The goal of this game is to beat enough levels on three sections of the play palace before you get to confront Angelica, to get to the sections you need to collect big batteries which you get after beating said levels, to get to levels you need to collect little batteries you find in the sections or the levels themselves. You're not obligate to beat every single level in this game as long as you get enough big batteries, so that's a plus, as long as you have enough little batteries and you can't stand a certain level, you have the option to skip it, but just to be safe, keep your battery number in check.
Some had complained about the jumping in this game, and to that I have this to say. Either it's a problem with the PS2 version, or somebody's full of shit. The jumping has never been an issue for me, it never hindered me in any way. I know not every game is gonna have precise jumps, but come on, you can do way worse. I also heard some claim this game is buggy as hell, and yeah, there're times you can fall through the floor, but you have to really make the effort to break through. Some minor glitches don't even affect you.
Moving on, the game operates on a difficulty system, and the reason I came back to this was because I played it on easy, and only now saw what normal difficulty was like. I never saw what the hard mode offered, so I'm gonna be referring to normal and easy difficulties herein. The normal difficulty has a high number of items you need to get, items are further away from one another, there're more enemies on screen along with landmines in the form of jack in the boxes. But, as an interesting mechanic you can bounce off the top of them if you so choose.
On easy, there're some huge changes. Items are either closer together or levels are cut shorter, there're less enemies, the land mines are removed entirely, and that's just obvious ones. To single out two examples, I'll refer to the boss fight at the end of Cone Caper and the final level. The former has you fight a mechanical clown head that would fire projectiles at you, while the final level has you launch boulders at doors covered by gates you can only open by sitting on pressure pads. In easy mode, the clown doesn't attack you, and all you have to do is drive over the pressure pad once and the gate stays down. Another minor change, referring to Temple of the Lamp, in normal difficulty beetles are found nearly everywhere in the open, but in easy mode, the only way to find them is if you break the vases some are hiding in.
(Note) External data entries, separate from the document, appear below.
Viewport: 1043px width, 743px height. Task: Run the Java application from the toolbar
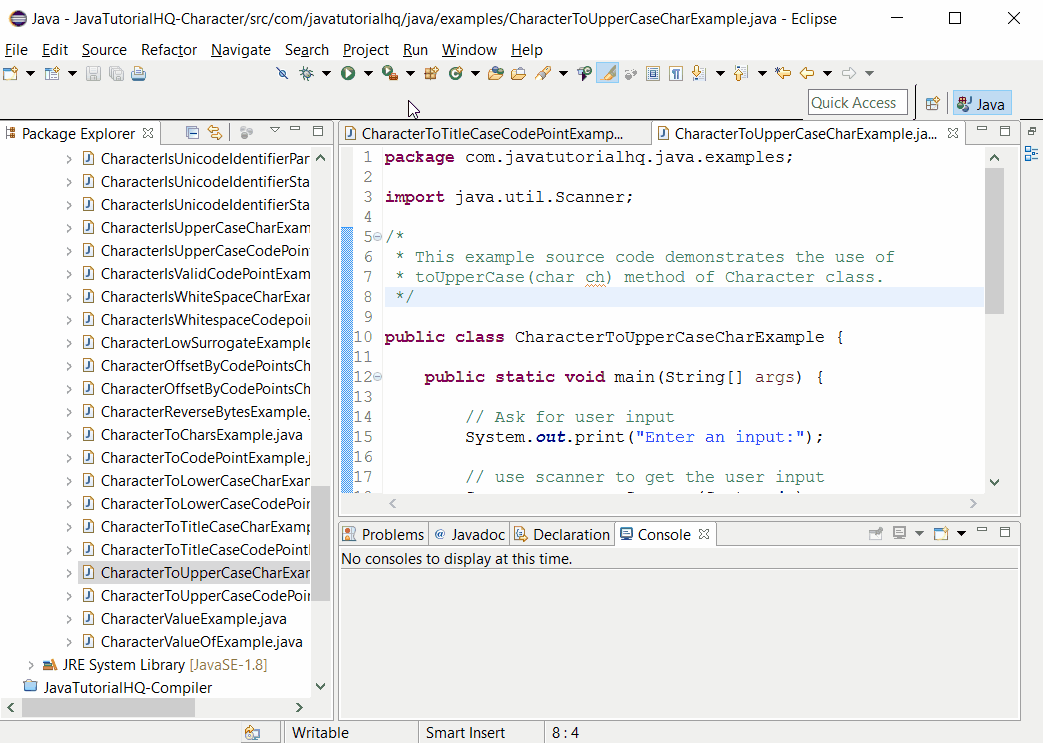pyautogui.click(x=347, y=73)
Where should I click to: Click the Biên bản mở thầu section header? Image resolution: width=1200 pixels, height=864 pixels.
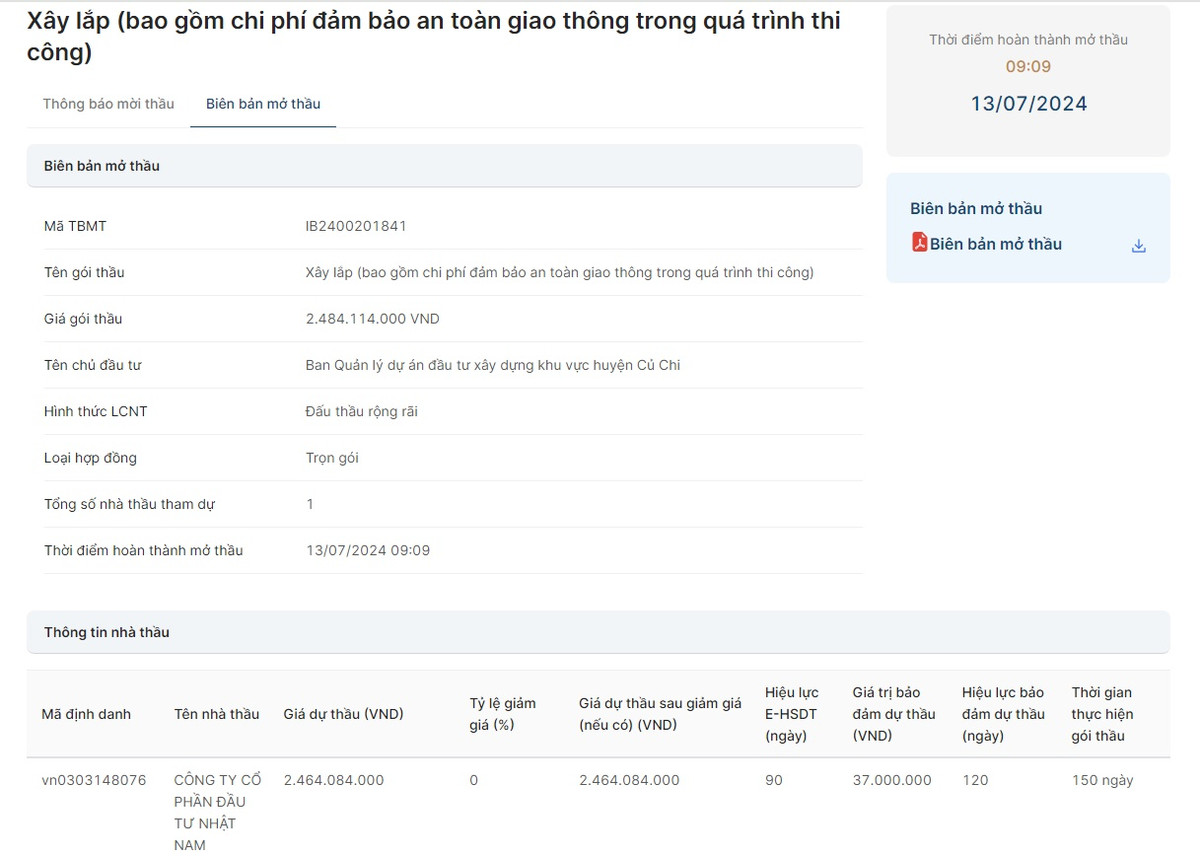[102, 166]
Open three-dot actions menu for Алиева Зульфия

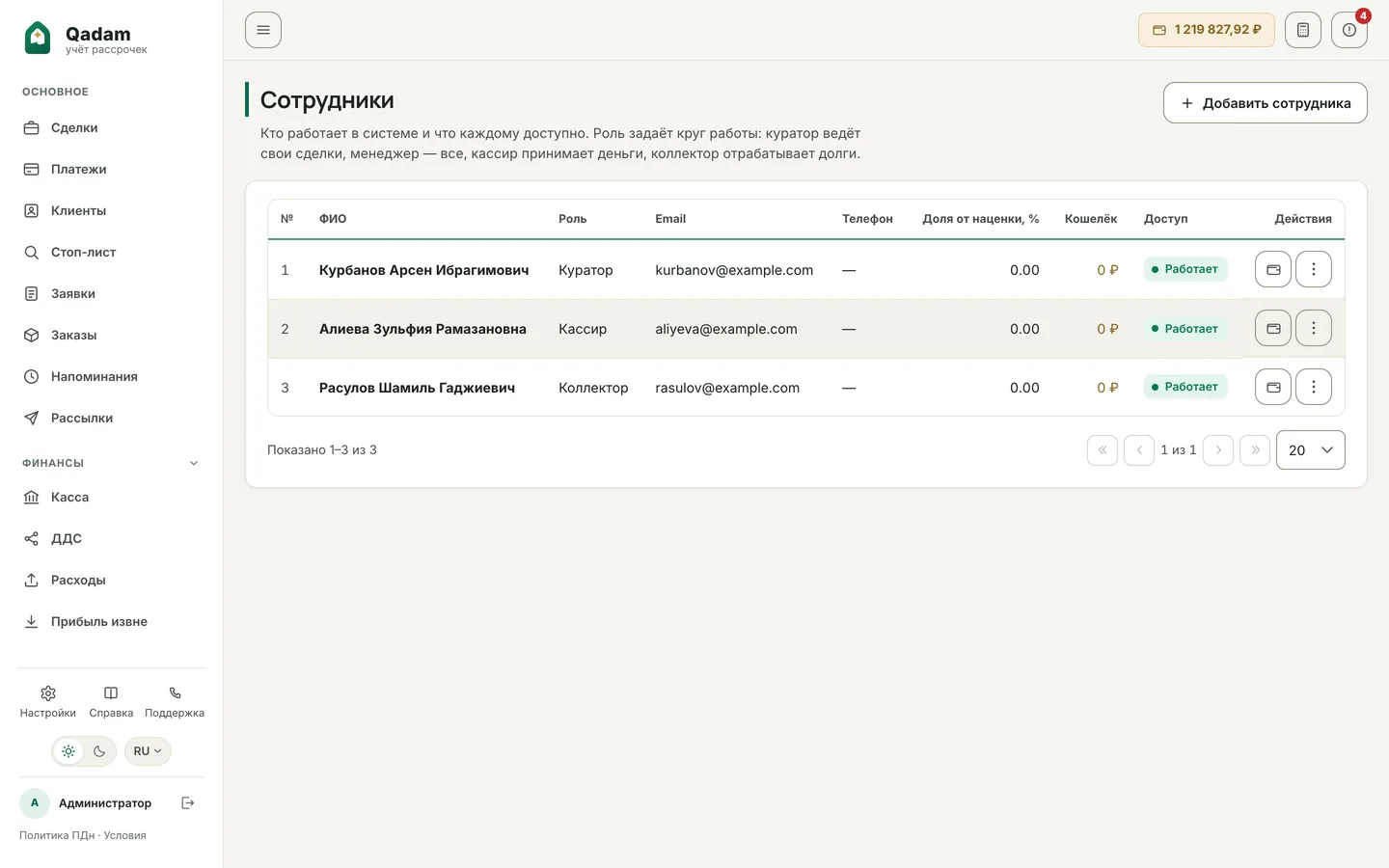(1314, 328)
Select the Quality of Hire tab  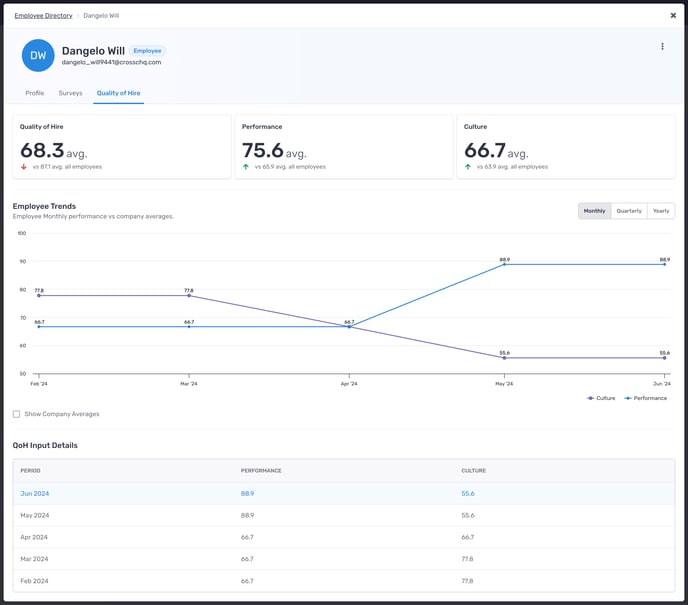pos(118,93)

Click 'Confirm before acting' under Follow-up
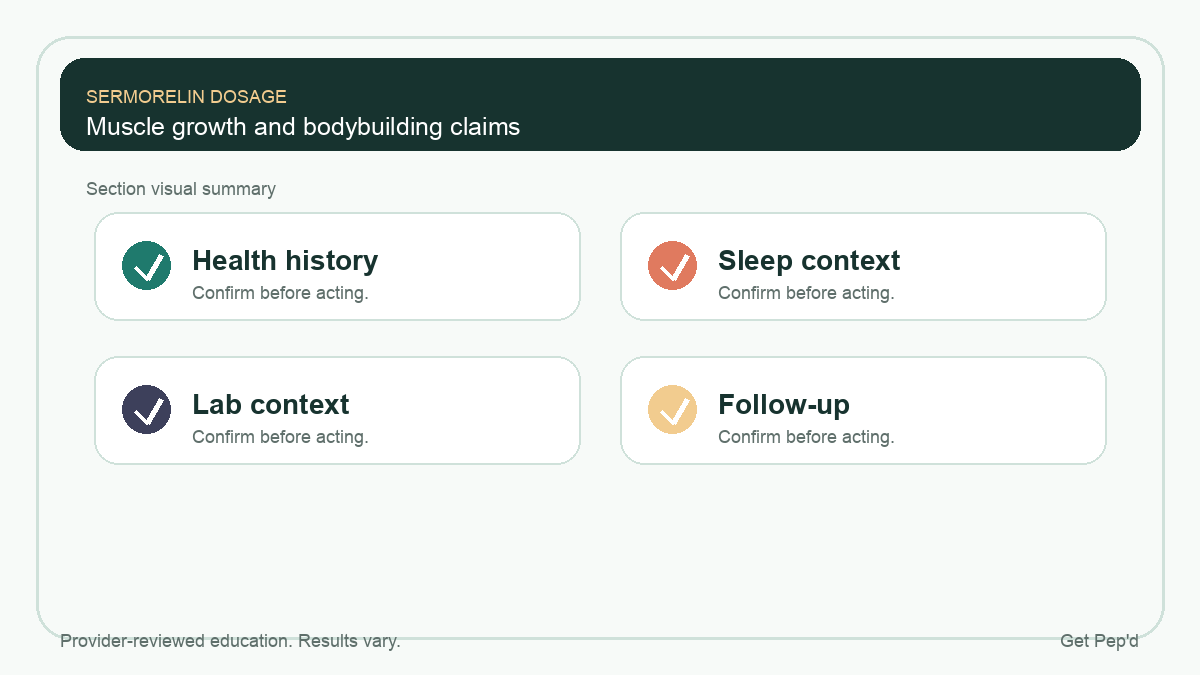(x=806, y=437)
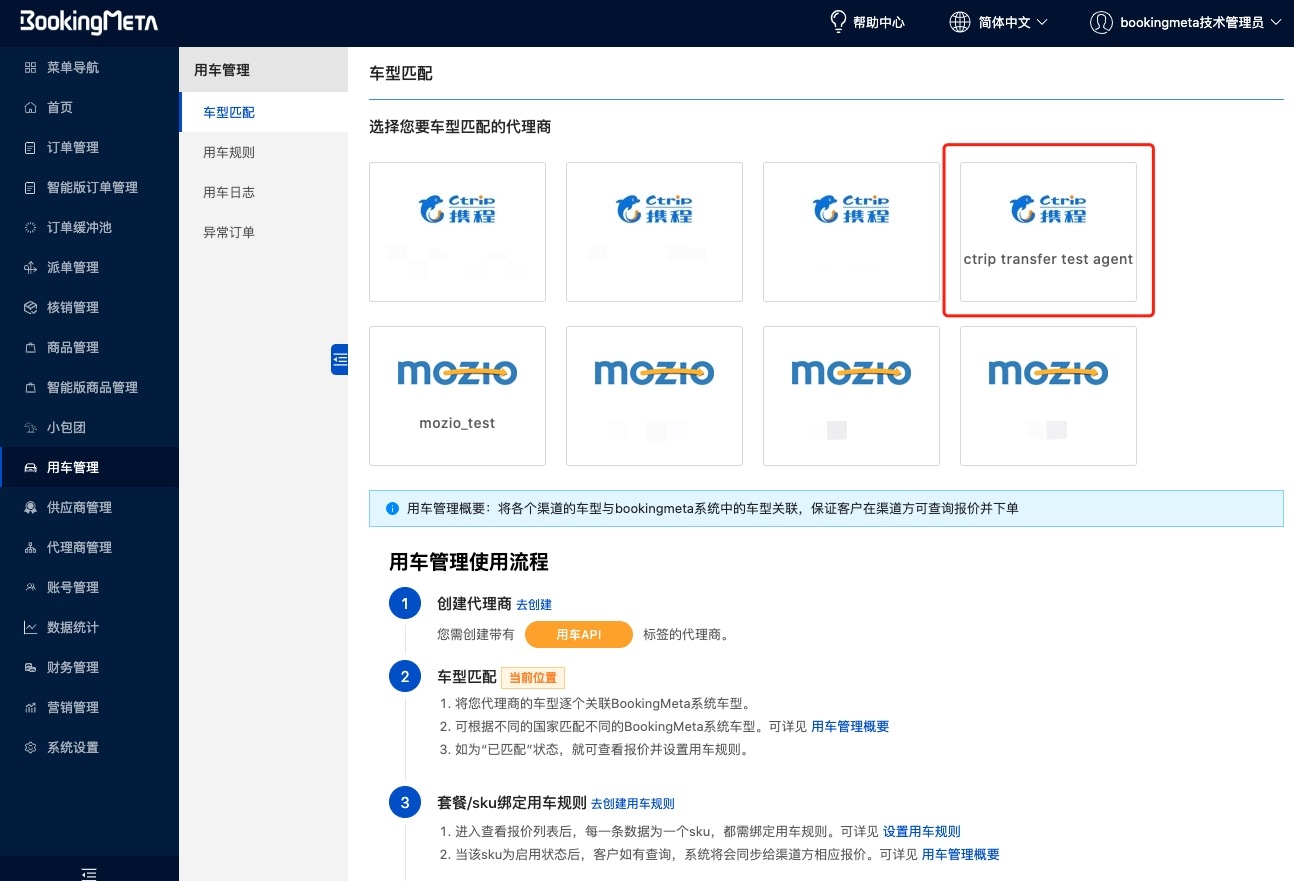
Task: Click the BookingMeta logo
Action: 88,22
I can say with certainty that the difficulty changes are far from arbitrary, there are some serious contrasts between them.
The music is decent, and while Mark Mothersbaugh didn't compose it here, some tracks have the Rugrats charm, or they're just enjoyable to listen to. But there is a caveat, the music loops, and it happens quite soon.
Last thing I'd like to go over is the graphics. For a show that has a particular art direction, and for how it translates to video game graphics, it actually doesn't look too bad, of course it's not great, but you know what? It's already vastly superior to the 2021 Rugrats reboot, and I'd say that no matter what. There is some decent attention to detail in the backgrounds, whether you get to see cars driving on the road in the hub, or you get some decent views and scenery in the actual levels.
Final Thoughts
I can't say for certain that time treated this game well, but I'd be lying if I said I didn't enjoy this game. Every level felt like a journey, and hey, that was the bottom line. The game has some weird elements, but either it fits with the show or helps craft a unique identity, which is something I'd give to Revenge of the Flying Dutchman all the same.
Sorry if this came off as a bit disjointed, I wanted to get something out there while the game was still fresh in my head.